That's what these walks do for me. They let me take the pressure off of myself, and just... exist. And it is so damn nice. It really is.

Monday, March 4, 2013

What do I want to do with my life?

I have finally started to feel like I know what I want to do with my life. The problem is, I need experience to do it. To get experience, I have to apply to things. Applying to things is not something I am good at. I applied to 2 colleges my first go-round, and 1 my second. I applied to 1 school to study abroad. For the job that I had for 4.5 years, I pretty much only applied to it. For the job I have now, I applied to... 2. Maybe 3. All in all, I have never been one to apply for multiple things at once. I tend to follow my intuition, apply, get it, and live with it. I often think about how I really should apply to more places, things that I want... but dear god I hate applications. I hate gettting references. I hate filling out my job experience. I'm a damn good worker, and can probably succeed in whatever they may want me to do. However, me saying that is not really good enough to make others believe it.

I've been looking more into what I want to write my other blog on, and the volunteering/job that I want, and I got overwhelmed. I don't like knowing there's so much out there that I am not a part of, but should be. This is something for which I actually have some passion, but I have a really hard time turning it in to reality. It stresses me out, and I get scared. This is why I want to stay in school forever. I'm good at it, and I get to learn about a bunch of things without actually having to do them. I'm really good at observing, being in the background. It's not to say that I'm wimpy, but I feel like I'm in over my head when it comes to doing what I truly want. The sad part is, it's not when I'm in the middle of it that I feel in over my head, it's getting started. It's making connections, making yourself known. I hate the time that takes, and it always feels like so much effort. It's the balance between being assertive, but respectful. I would much rather not step on toes to get what I want.

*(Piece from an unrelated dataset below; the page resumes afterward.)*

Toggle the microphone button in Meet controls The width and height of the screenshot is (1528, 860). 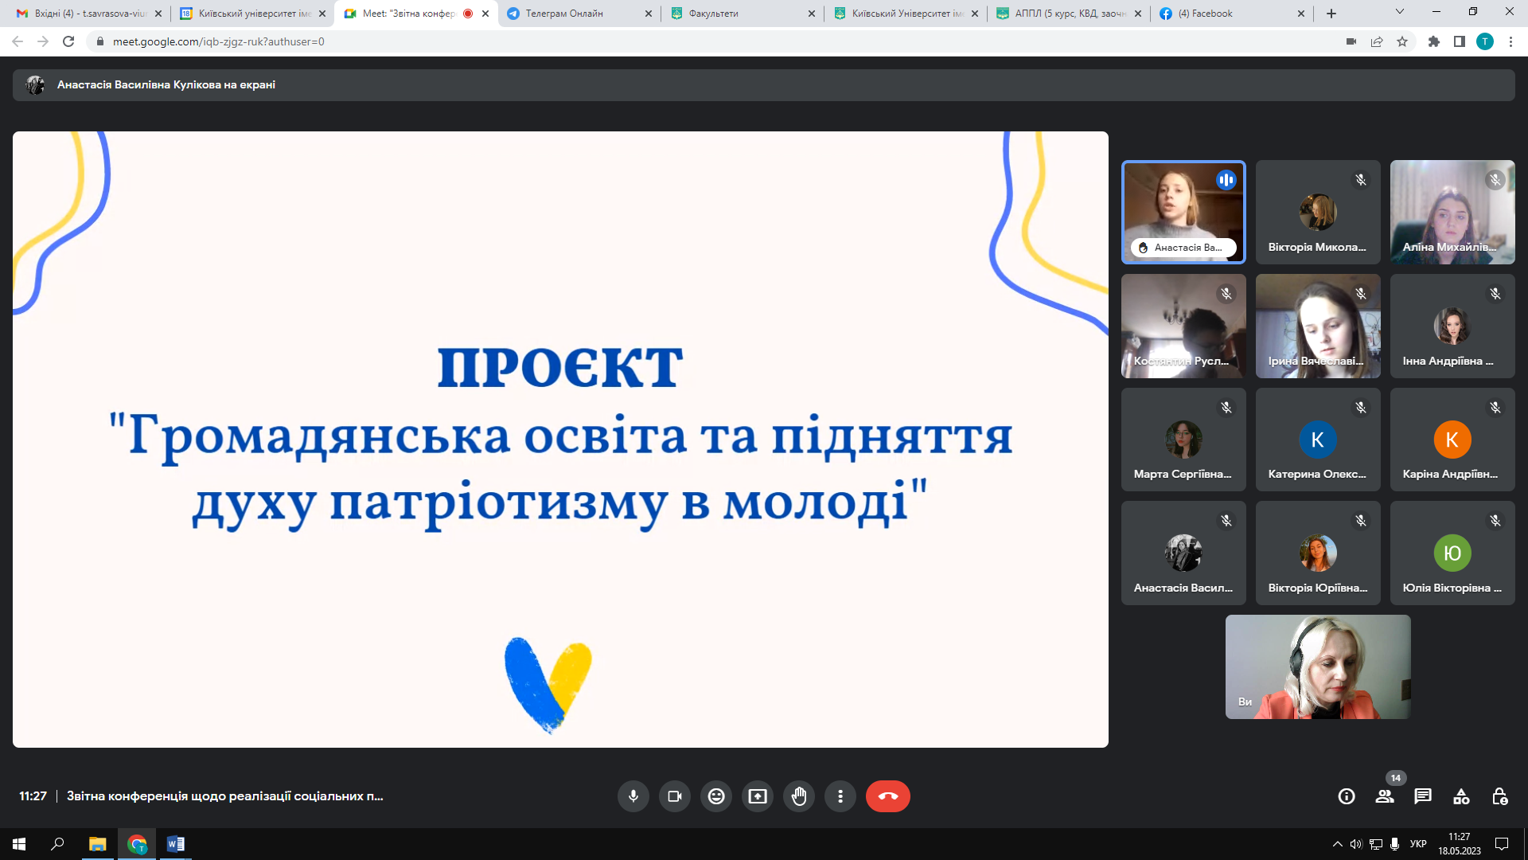coord(633,796)

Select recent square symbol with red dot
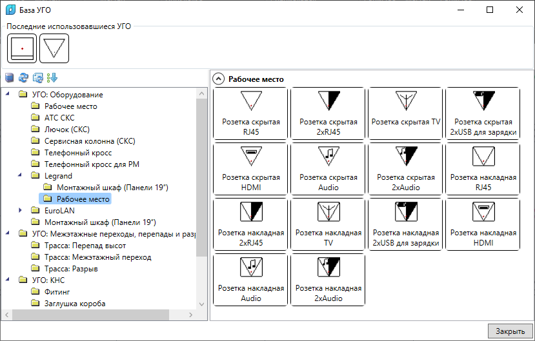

I'm a strong believer that being a good, kind person, will do you well in life. I can be a bitch-certainly- but I really do try to be a good person. Especially when it comes to work. I know that you are supposed to be assertive to elevate yourself, but I would much rather keep my soul and be recognized for being a good worker. I don't want to get a promotion or a job because someone else screwed up, and I'm the next best thing. I want to get it because I am the best thing, and I'm good at what I do. I try really hard not to talk about my coworkers (at least to my other coworkers) because I don't want to be in the type of environment. I'll listen to them, because I like to know what's going on, but I try not to say too much. I'd rather just walk the line, and do what I feel I need to do. Even though the job I have currently is just that-a job- I'd still really like to be promoted and do the best I can.

Getting started is always the hardest part for me, as I said in my first post. I need that inital push to get myself started, to believe that it will work out. I feel so lazy and pathetic when I can't just do what I know I need to do. I don't know what it's so hard. If I could figure that out, I wouldn't still have this problem. I'll get there eventually, I just have to do it on my own timetable. But my own timetable needs to be sped up a little.